LINEの呼び出し音が鳴り続ける。


 ――『慰めてあげよっかァ?』


画面に映っているのは、夏休みからずっと自分では開いていなかった連絡先だった。


 ――『俺に慰めてもらうってのが、どういう意味か分かってるならだけど』


一向に鳴り止まないコール音に耳を傾けながら、ああ、かけなければよかった、とキャンセルしようとしたその時、

音声通話が開始された。


「秋一くん、」


向こうの“もしもし”も待たずに名前を呼ぶ。


「じゅーいぢぐん……」
『は?泣いてる?』
「う゛ん゛……」
『ふぅん。ウケんね』
「柊くん、桜ちゃんと一緒に歩いてた。二人で」


電話の向こうの秋一くんが黙る。

ぼろぼろ涙が溢れてくる。

柊くんはあんな風に、外でいちゃつきながら帰ったりしない。私とは。

相手が私だったら、関係を疑われたらどうするんですかって拒絶する。

ずっと知ってるから分かる。桜ちゃんとはあんな風に腕を組んで歩くってことは――そういうことなのだ。



自室で一人蹲りながら、元セフレに電話をかけている私は、誰がどう見ても滑稽だった。



「もう分かんない。誰が誰を好きで、誰をどう思ってて、どういう関係なのか全然分かんない。全部教えてほしい」
『つーかぁ、何で俺?ちょーっとめんどくせーんだけどぉ』
「秋一くんは知ってるんでしょ」
『何を』
「桜ちゃんと柊くんの関係。私が桜ちゃんと仲良いこと、ずる賢いって言ったじゃん。」


きっと私が桜ちゃんと仲良くなり始めた時秋一くんは、私が柊くんから桜ちゃんを奪おうとしていると思ったのだ。

私を落として柊くんから離そうとした秋一くんを倣って。


あの光景を見ると、秋一くんが桜ちゃんに対して妙に甘いことにも頷ける。

桜ちゃんは私と同じ、秋一くんにとって落とす対象。


『教えてほしいって言われてもなぁ。あやめちゃんはあの二人の関係何に見えたのぉ?そのままだと思うけど』
「……想い合ってる関係」


口にして吐き気がした。


『なんだぁ、分かってんじゃん。そーだよ、俺が何で桜ちゃんと一緒にいると思ってんの?柊の正規のカノジョだからだよ』


嗚咽が大きく聞こえないように、スマホを床に置いてスピーカーにした。





「い、いつから、」
『あやめちゃんが編入してくる前から。』
「……じゃあ桜ちゃんが別れた彼氏って、」
『柊だよ。何日か前にヨリ戻したの。……あ、ちょうど俺らが3Pした日の夜じゃなぁい?』


3Pて。確かに私が秋一くんに犯されている間、桜ちゃんが私にキスしてきたりしたけど。

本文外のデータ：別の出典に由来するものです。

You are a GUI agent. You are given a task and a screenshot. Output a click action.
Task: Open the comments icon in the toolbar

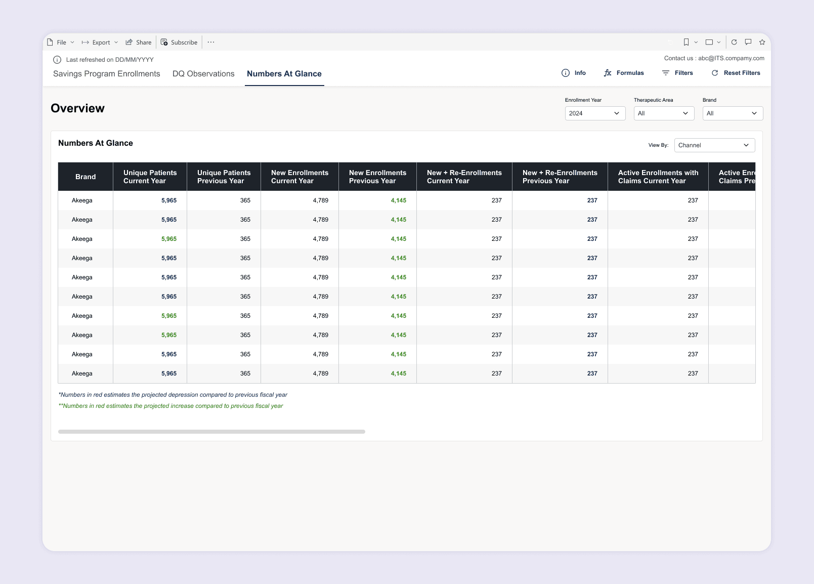(748, 42)
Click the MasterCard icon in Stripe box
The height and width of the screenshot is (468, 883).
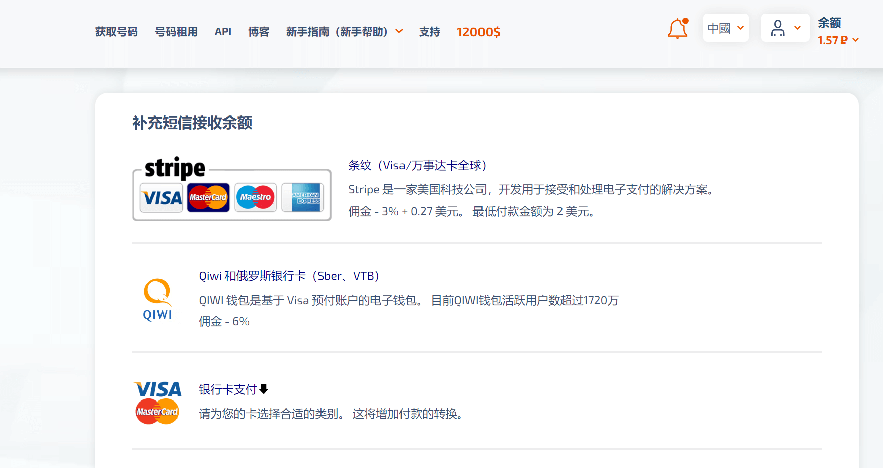coord(208,197)
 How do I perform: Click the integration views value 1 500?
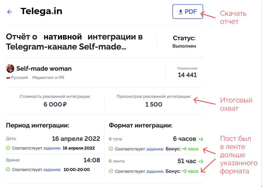coord(154,105)
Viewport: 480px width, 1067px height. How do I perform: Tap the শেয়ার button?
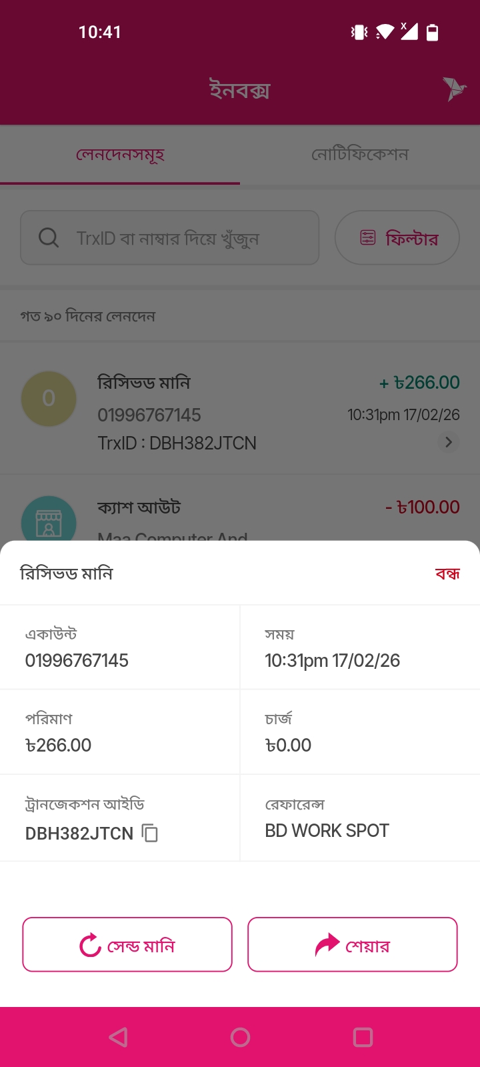click(x=353, y=944)
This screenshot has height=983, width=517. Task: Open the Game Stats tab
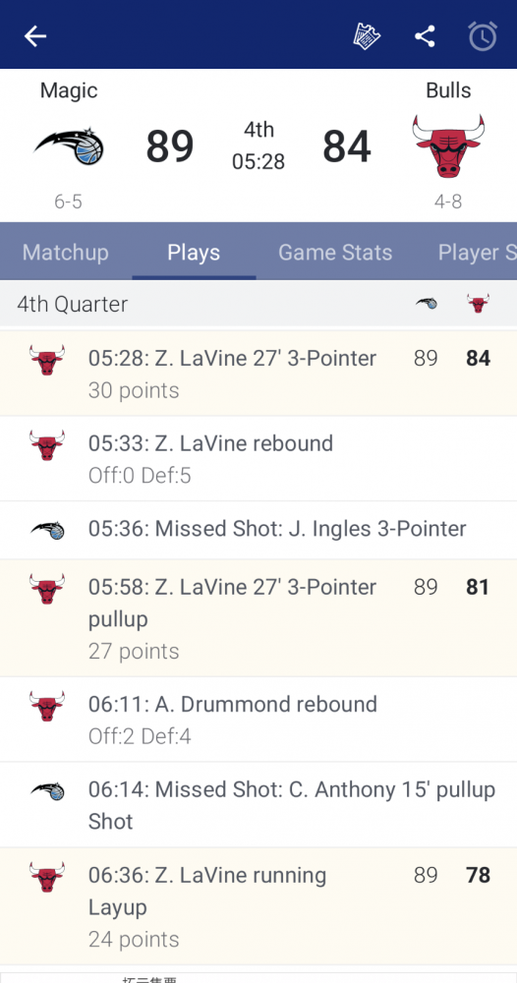tap(335, 252)
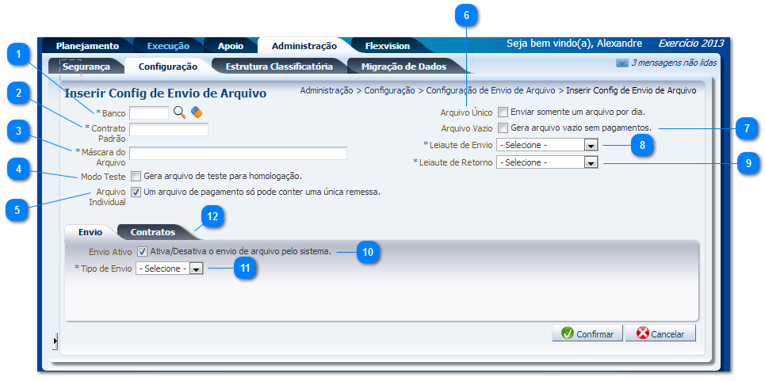Click the eraser clear icon beside Banco
This screenshot has height=381, width=765.
(197, 113)
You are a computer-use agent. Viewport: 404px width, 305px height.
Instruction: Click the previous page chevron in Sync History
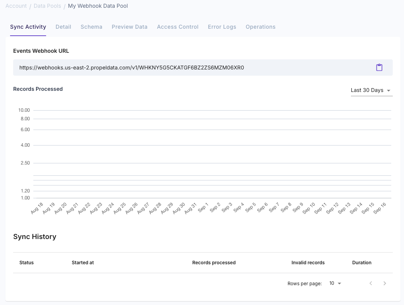pos(371,283)
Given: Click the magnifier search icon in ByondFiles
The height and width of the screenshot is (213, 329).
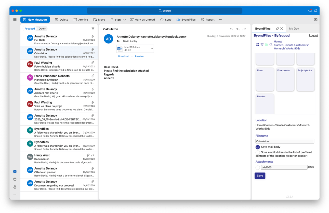Looking at the screenshot, I should 271,45.
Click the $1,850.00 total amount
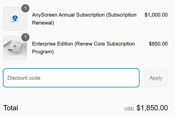 coord(152,108)
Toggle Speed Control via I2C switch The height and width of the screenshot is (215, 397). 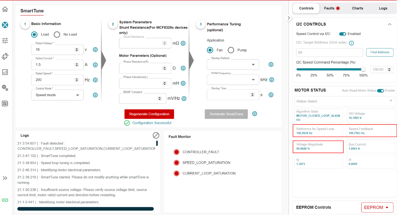(x=342, y=34)
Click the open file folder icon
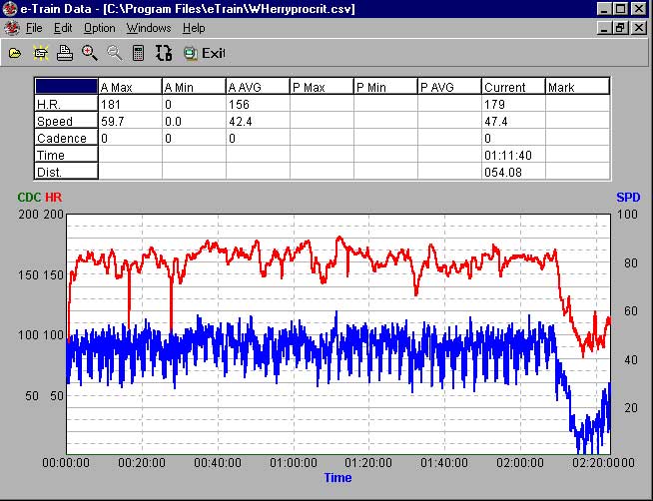 pos(15,53)
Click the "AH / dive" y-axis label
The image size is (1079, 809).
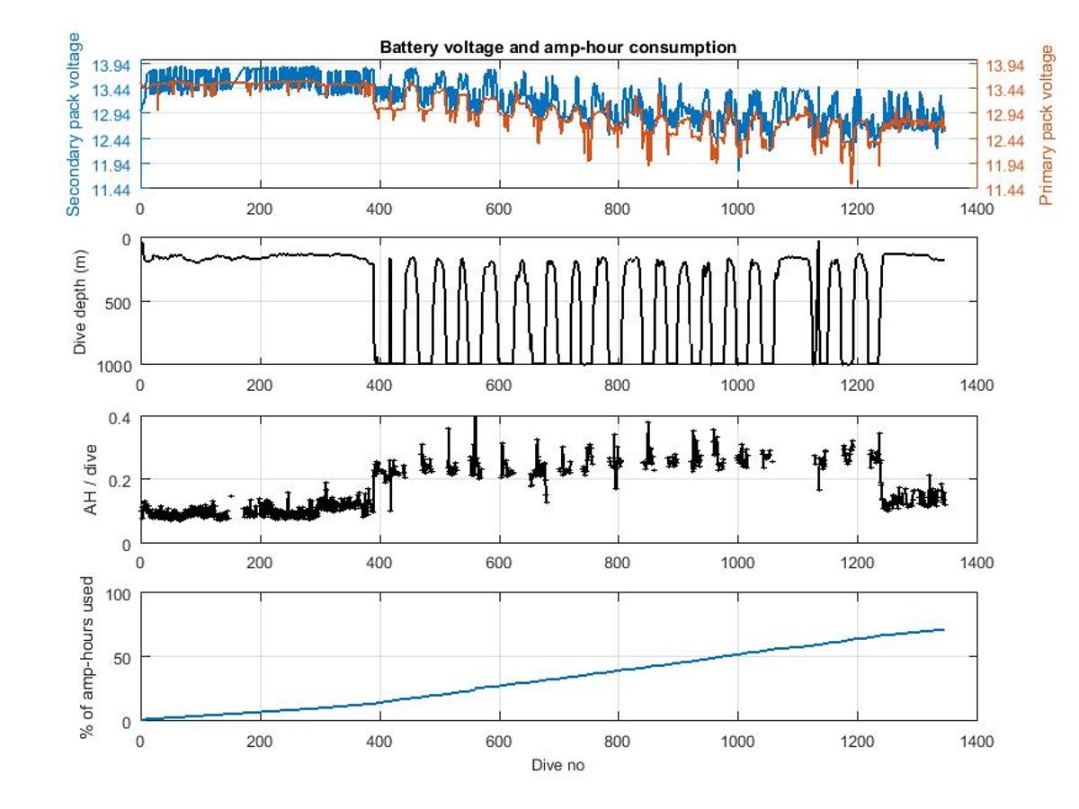[x=89, y=480]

『だから一応あやめちゃんとえっちした時の柊はフリーだよ。浮気じゃなくて良かったねぇ』
「……柊くん、女性と交際したことないって言ってたのに……」
『柊の人間性を買い被りすぎでしょ。ヤれそうな女に対してヤるための嘘つかない男なんていねーから。あいつあやめちゃんが思ってるより悪い男よォ?』
「――――柊くんのこと悪く言わないでよ」


秋一くんが柊くんを知った風に語ることが許せなくて、食い気味に注意した。


『ハイハイ。だぁいすきな柊くんのこと悪く言ってゴメンねぇ?じゃあ、俺飯食べるから』
「待って、」


通話を切ろうとする秋一くんを呼び止める。